The rhombohedral boron nitride crystal laser technology on fused silica has gone through more than 60 years of development since it was invented by scientists. "Laser technology is the cornerstone of our current technological civilization. In fields such as micro and nano processing, quantum light sources, and biological monitoring, laser technology is shining brightly." Professor Liu Kaihui from the School of Physics at Peking University said that breakthroughs in laser technology highly rely on a special material - optical crystals. The implementation of functions such as laser frequency conversion, pulse compression, and information processing cannot be achieved without optical crystals. "It can be said that optical crystals are the 'heart' of laser technology."

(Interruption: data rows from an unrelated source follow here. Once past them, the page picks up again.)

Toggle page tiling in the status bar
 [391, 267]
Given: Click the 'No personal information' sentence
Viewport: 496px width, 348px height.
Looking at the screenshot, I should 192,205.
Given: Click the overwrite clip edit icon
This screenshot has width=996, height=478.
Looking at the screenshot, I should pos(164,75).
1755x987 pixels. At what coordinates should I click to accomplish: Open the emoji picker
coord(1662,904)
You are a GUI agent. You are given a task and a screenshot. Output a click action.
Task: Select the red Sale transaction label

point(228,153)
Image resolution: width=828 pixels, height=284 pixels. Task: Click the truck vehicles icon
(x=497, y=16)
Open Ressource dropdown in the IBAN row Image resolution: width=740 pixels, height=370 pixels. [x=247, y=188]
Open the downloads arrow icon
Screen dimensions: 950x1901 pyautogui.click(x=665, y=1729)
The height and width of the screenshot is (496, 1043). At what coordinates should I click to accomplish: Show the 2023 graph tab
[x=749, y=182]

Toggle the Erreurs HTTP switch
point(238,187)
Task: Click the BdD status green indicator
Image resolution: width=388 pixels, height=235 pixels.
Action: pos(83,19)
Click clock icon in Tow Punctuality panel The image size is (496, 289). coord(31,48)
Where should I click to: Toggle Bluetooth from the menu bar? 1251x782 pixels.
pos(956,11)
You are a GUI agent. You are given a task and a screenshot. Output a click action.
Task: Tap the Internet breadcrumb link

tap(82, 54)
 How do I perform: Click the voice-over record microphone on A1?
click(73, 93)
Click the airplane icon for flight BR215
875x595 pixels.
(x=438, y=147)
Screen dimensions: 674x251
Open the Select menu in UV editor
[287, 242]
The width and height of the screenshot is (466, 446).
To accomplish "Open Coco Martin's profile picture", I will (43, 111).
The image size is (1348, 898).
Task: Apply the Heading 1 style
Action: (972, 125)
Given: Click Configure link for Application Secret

If a laser is carefully dissected, there are a total of three steps required for energy to go through from the input instrument to the output laser. Electric energy enters the seed light source generated by the instrument excitation, passes through specific laser crystals and optical crystals, and "runs back and forth" in the resonant cavity to form resonance, ultimately producing various types of lasers with different functions. The miniaturization, integration, and functionalization of lasers are one of the core directions for the development of future laser technology, but traditional optical crystals are difficult to efficiently produce lasers within a limited thickness. Aiming at the goal of preparing thinner optical crystals, Wang Enge, an academician of the CAS Member, together with Liu Kaihui, led the team to tackle key problems for more than 10 years.
Their raw materials are lighter than others, and the relative molecular weight of light elements such as boron, carbon, and nitrogen is relatively small. After repeated combination attempts, lightweight boron nitride has become the most preferred. The single-layer thickness of the rhombic boron nitride material prepared with it is 0.34 nanometers, which is only one hundred thousandth of the diameter of an ordinary human hair. However, some of its properties can be comparable to traditional centimeter level optical crystal materials.
However, single-layer boron nitride molecules cannot be used as optical crystals for laser manufacturing. "We need to make it grow and thicken in a specific direction," said Liu Kaihui. However, experiments have found that if layers of boron nitride molecules are simply stacked like building blocks, the laser will have "inconsistent steps" when passing through, resulting in phase mismatch, which leads to the inability of the laser to output successfully and efficiently.
In the traditional crystal research system, the emergence of this phenomenon almost declares the failure of this material, and can only be replaced with new materials for re development. But the R&D team did not give up on this. Through complex theoretical derivation, they discovered a new crystal design method - when each rhombic boron nitride material is rotated at a specific angle like a Rubik's cube, the stacked optical crystals can reduce the energy "internal friction" of the laser passing through and efficiently produce the required laser.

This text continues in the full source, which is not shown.